BeritaYogya.Com – Tema debat kedua antar cawapres tentang “Ekonomi, Keuangan, Investasi Pajak, Perdagangan, Pengelolaan APBN-APBD, Infrastruktur, dan Perkotaan” merupakan hal yang fundamental dalam pembangunan bangsa, khususnya dalam hal kebijakan fiskal dan pembangunan infrastruktur.
Dalam debat antara Muhaimin – Gibran – Prof Mahfud yang digelar di Jakarta Convention Center ini, para kandidat mengeluarkan jurus-jurus untuk memperkuat diri dan melemahkan kandidat lain. Muhaimin menawarkan “slepet-nomics”, Gibran dengan lontaran pertanyaan singkatan-singkatannya dan istilah asing, Prof Mahfud yang fokus pada pemberantasan korupsi dan kebijakan hukum.

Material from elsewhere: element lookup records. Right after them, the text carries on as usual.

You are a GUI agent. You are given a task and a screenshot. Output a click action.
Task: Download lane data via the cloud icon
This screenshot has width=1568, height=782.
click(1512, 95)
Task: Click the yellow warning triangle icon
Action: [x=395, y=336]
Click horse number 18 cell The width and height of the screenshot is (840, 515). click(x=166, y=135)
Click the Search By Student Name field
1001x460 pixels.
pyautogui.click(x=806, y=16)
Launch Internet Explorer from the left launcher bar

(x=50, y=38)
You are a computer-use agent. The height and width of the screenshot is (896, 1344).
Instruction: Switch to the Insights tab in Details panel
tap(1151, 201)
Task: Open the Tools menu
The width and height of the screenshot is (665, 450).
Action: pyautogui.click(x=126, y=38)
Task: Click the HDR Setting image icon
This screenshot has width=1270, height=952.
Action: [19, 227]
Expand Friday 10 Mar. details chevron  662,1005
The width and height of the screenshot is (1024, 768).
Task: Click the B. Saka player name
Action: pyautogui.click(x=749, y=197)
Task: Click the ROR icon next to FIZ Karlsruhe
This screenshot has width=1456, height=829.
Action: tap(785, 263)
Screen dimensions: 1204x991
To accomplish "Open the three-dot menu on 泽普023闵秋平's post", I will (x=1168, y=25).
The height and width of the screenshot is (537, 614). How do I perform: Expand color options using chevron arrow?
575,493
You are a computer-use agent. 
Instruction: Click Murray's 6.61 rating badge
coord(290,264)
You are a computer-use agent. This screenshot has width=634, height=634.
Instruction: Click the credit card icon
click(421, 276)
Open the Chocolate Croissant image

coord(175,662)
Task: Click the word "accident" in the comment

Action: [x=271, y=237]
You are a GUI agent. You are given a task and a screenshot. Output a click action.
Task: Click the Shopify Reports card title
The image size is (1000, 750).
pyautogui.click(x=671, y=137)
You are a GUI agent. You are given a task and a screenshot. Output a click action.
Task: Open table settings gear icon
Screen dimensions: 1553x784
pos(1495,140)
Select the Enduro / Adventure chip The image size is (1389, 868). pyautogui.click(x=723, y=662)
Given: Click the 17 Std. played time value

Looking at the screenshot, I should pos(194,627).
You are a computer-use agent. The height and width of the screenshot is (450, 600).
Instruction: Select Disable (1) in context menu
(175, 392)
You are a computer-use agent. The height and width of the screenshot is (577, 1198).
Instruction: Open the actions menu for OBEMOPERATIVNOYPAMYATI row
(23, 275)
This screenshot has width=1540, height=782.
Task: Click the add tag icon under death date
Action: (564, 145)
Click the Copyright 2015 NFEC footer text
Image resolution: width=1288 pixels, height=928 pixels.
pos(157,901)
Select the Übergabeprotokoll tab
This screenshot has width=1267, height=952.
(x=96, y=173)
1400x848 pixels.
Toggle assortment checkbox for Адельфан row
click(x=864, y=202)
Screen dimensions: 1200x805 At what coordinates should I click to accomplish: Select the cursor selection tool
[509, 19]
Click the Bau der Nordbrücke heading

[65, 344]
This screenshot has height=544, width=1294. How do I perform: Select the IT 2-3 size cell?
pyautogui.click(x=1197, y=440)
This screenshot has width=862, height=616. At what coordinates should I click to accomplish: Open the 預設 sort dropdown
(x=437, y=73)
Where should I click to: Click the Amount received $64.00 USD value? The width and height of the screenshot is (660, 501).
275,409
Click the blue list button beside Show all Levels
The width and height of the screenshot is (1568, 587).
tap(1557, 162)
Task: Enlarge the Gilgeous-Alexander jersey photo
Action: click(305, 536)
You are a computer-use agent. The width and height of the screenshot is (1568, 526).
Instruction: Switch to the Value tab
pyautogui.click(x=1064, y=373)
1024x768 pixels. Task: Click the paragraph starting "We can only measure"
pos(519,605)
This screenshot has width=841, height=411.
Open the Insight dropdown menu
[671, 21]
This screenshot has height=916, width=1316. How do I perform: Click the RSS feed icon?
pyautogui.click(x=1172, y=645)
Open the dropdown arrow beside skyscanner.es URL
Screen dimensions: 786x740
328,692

“Saya tidak terkejut dengan istilah baru dari paslon satu, mereka kan memang ahli tata kata. Konsep dasar slepet-nomics itu tidak jelas arah praktik kebijakan pemerintahnya mau seperti apa. Kalau metode Gibran yang mengajukan pertanyaan singkatan dan bahasa teknis itu menurut saya karena ingin mengulang kesuksesan debat Jokowi – Prabowo tentang unicorn yang membuat Prabowo bingung. Tapi Gibran bukan Jokowi, dia tidak menguasai pertanyaannya sendiri, ketika ditanya balik terlihat sekali gugup dan blunder seperti analoginya perluas kebun Binatang. Gibran menurunkan level debat cawapres ke cerdas cermat SD,” papar Direktur Tim Pemenangan Muda, Bara Wahyu.
Bara berharap dari debat cawapres ini generasi z dan milenial mampu menangkap kualitas dari para kandidat dan menentukan pilihan pada paslon terbaik.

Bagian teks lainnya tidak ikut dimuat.